This is the first of several posts reflecting the excellent SEDA summer school I attended last week. One of the main learning points for me was around confident delivery, which will form the content of this post.
Although I always knew that confidence was an important component of successful delivery or facilitation, I previously had focused on my preparation and ensuring I had a clear plan for any session, with some contingencies. In terms of delivery I considered the importance of confident delivery but not really explored what that meant beyond presentation skills.

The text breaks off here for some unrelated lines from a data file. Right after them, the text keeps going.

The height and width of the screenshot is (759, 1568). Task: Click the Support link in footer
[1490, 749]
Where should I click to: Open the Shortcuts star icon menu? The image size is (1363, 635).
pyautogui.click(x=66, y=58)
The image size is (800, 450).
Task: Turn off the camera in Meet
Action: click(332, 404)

At the summer school there were a number of experienced staff developers who had clearly defined activities planned for each session and the confidence to deliver them. As a participant there were times at which activities felt a little strange and I wasn’t sure where we were headed, but the facilitators guided us through to a successful end point. They weren’t put off by any potential reluctance from participants, and took time to ensure we understood what was expected.

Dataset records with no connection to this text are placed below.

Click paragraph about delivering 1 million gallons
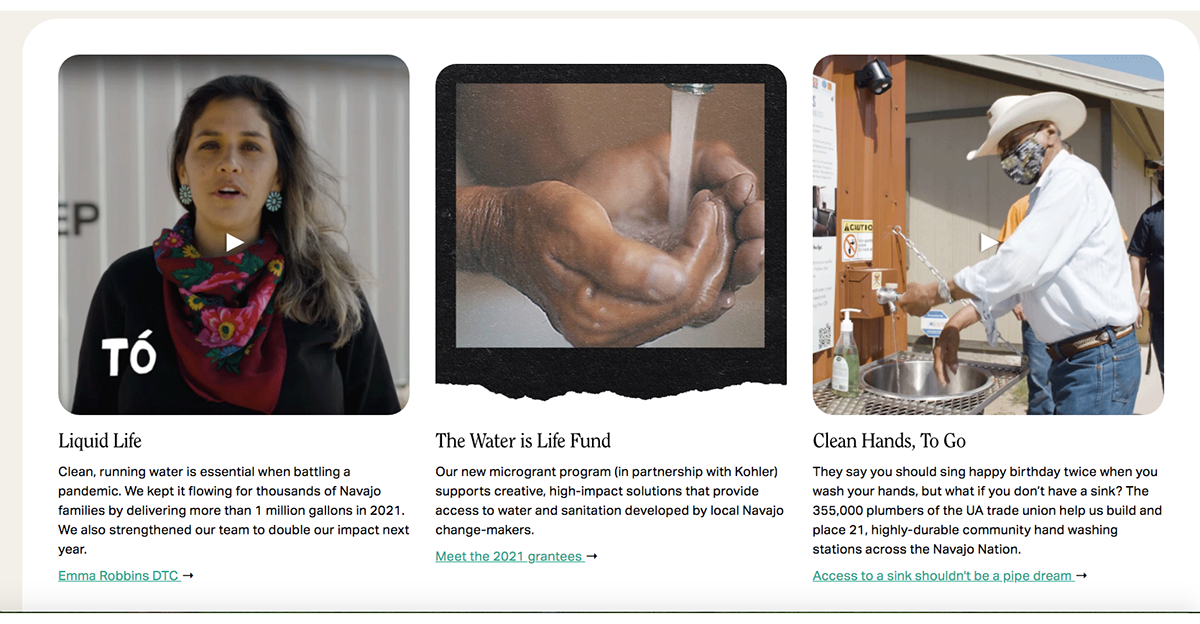 pyautogui.click(x=234, y=510)
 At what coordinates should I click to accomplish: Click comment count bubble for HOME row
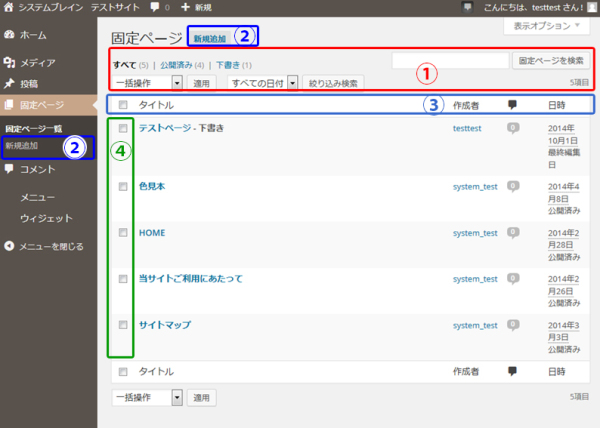(x=513, y=232)
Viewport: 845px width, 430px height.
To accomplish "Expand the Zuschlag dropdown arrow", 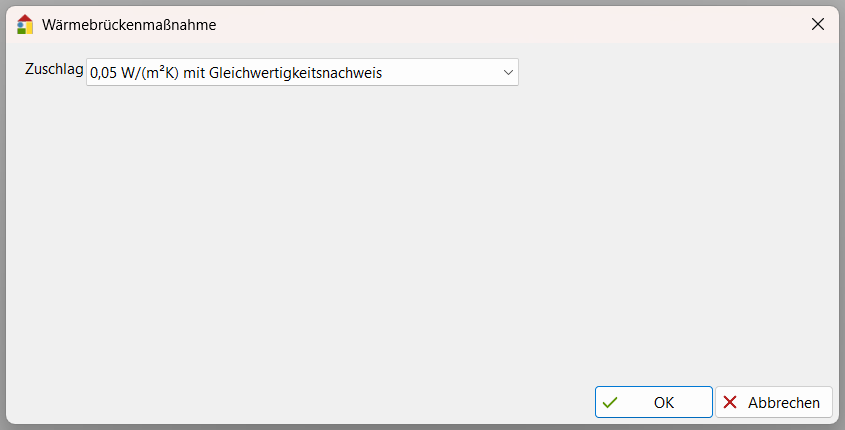I will click(508, 72).
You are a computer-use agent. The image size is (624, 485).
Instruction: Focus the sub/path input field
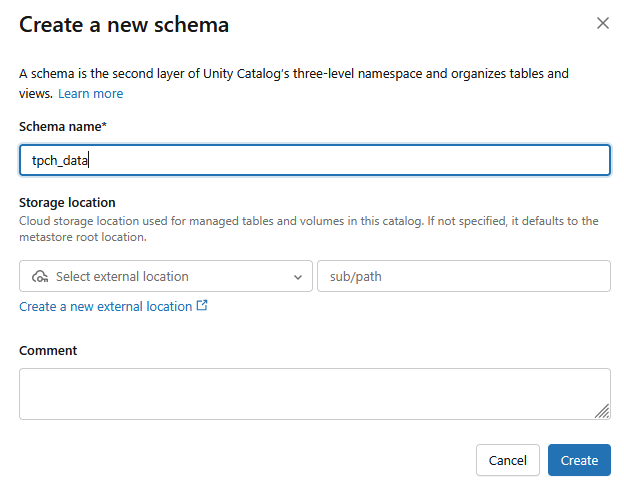point(463,276)
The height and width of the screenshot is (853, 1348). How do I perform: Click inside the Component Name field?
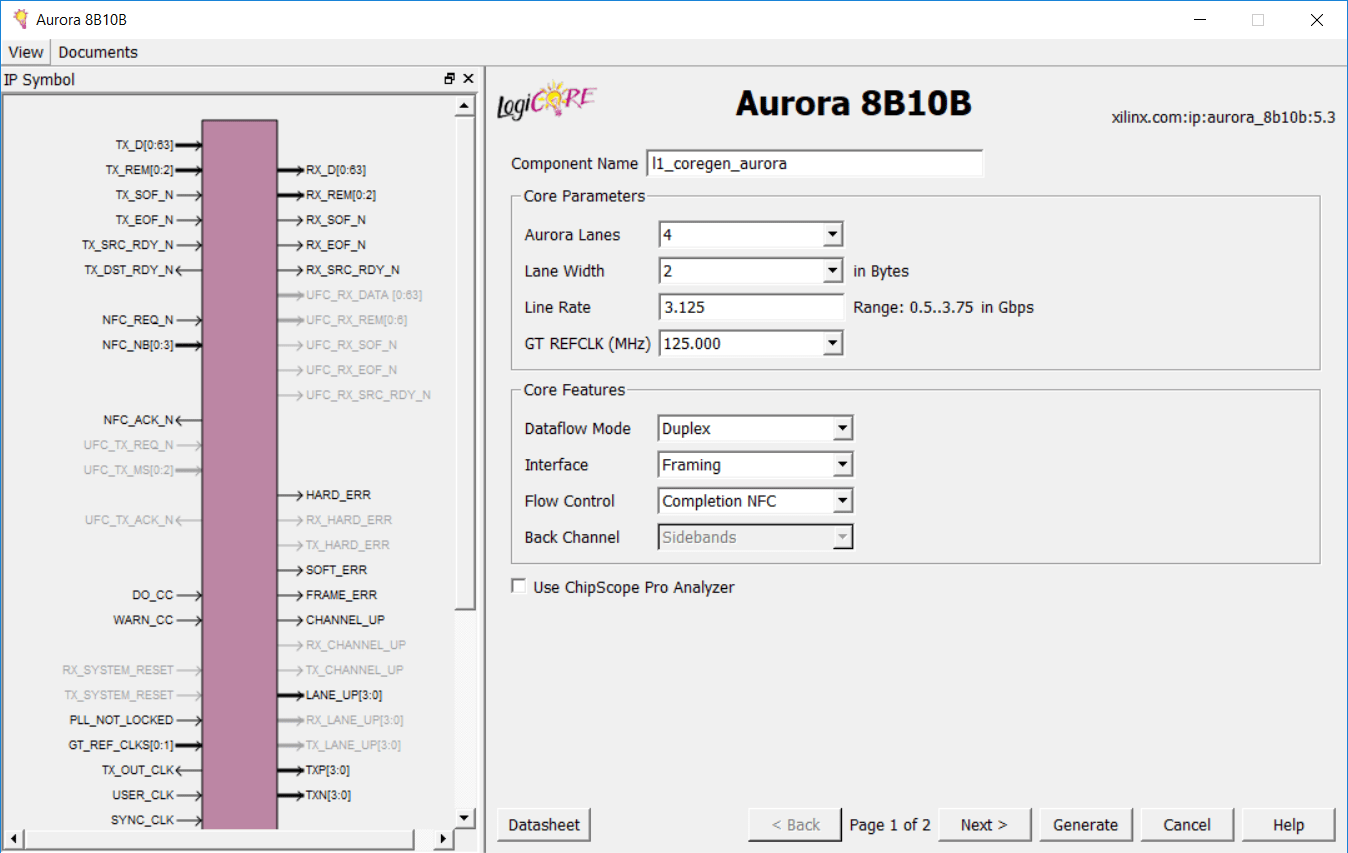point(815,163)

In some of my own sessions it’s when I recognise this feeling of ‘strangeness’ on participants’ faces that I can succumb and change my plans. I can then adapt or even scrap activities because the participants don’t seem to like them or find them hard. But what I should be doing is having confidence in what I’ve planned and delivering the activities I’ve chosen to best meet the aims or intended outcomes for a session. This point or topic around which participants are feeling challenged is probably a key area we need to explore or focus on in more depth, rather than one to drop.
In one of my recent sessions I put this ethos into practice. I was delivering a session with a group for whom I’d previously adapted activities for these very reasons and it had resulted in them getting a lot less from the session that I’d hoped. This time I made sure that we did the activities I’d planned and it seemed to work well, participants were engaged in active discussions and (hopefully) went away with some ideas for their next steps.
I think my simple message is have confidence in your convictions. If you’ve planned an activity that participants find challenging then give it a go, see how it works. By all means be flexible with your delivery, but remember the reasons for choosing the activities you did and see it through.